_Exercise objective_:
From the line that holds "Screen dimensions: 640x428" to the end of the records, reproduce every line exactly. No pictures.
===== Dataset excerpts =====
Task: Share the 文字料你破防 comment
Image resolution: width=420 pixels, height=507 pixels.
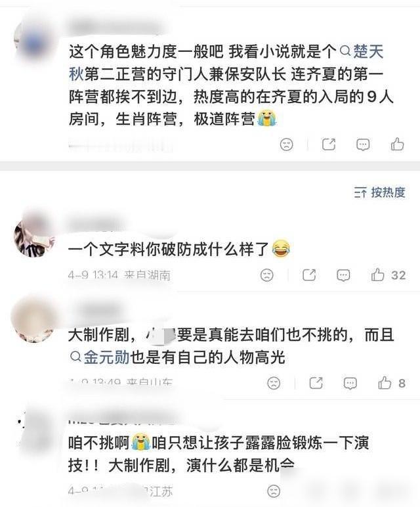Action: 309,275
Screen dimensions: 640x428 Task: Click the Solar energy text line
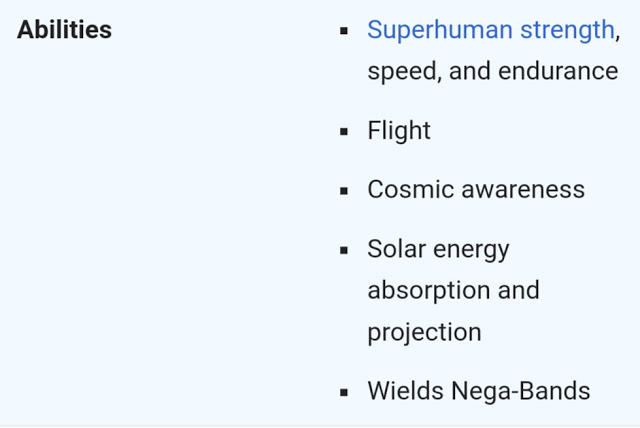[x=438, y=250]
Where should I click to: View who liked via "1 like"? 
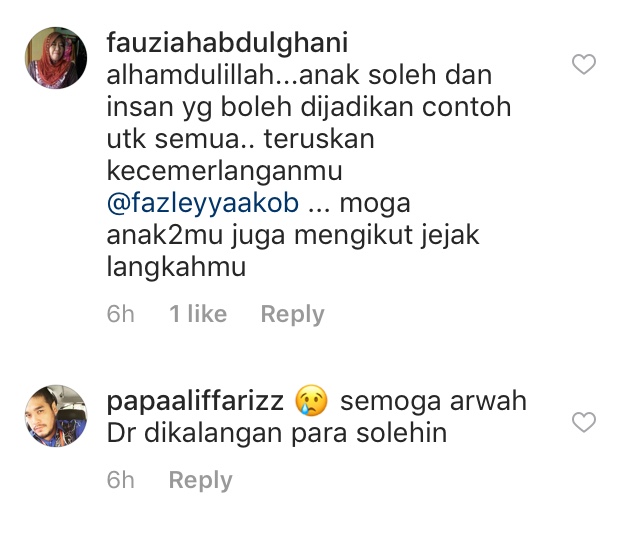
=====
_Solution for this problem_:
Screen dimensions: 640x428 Task: Click the Solar energy text line
[x=438, y=250]
Where should I click to: View who liked via "1 like"? 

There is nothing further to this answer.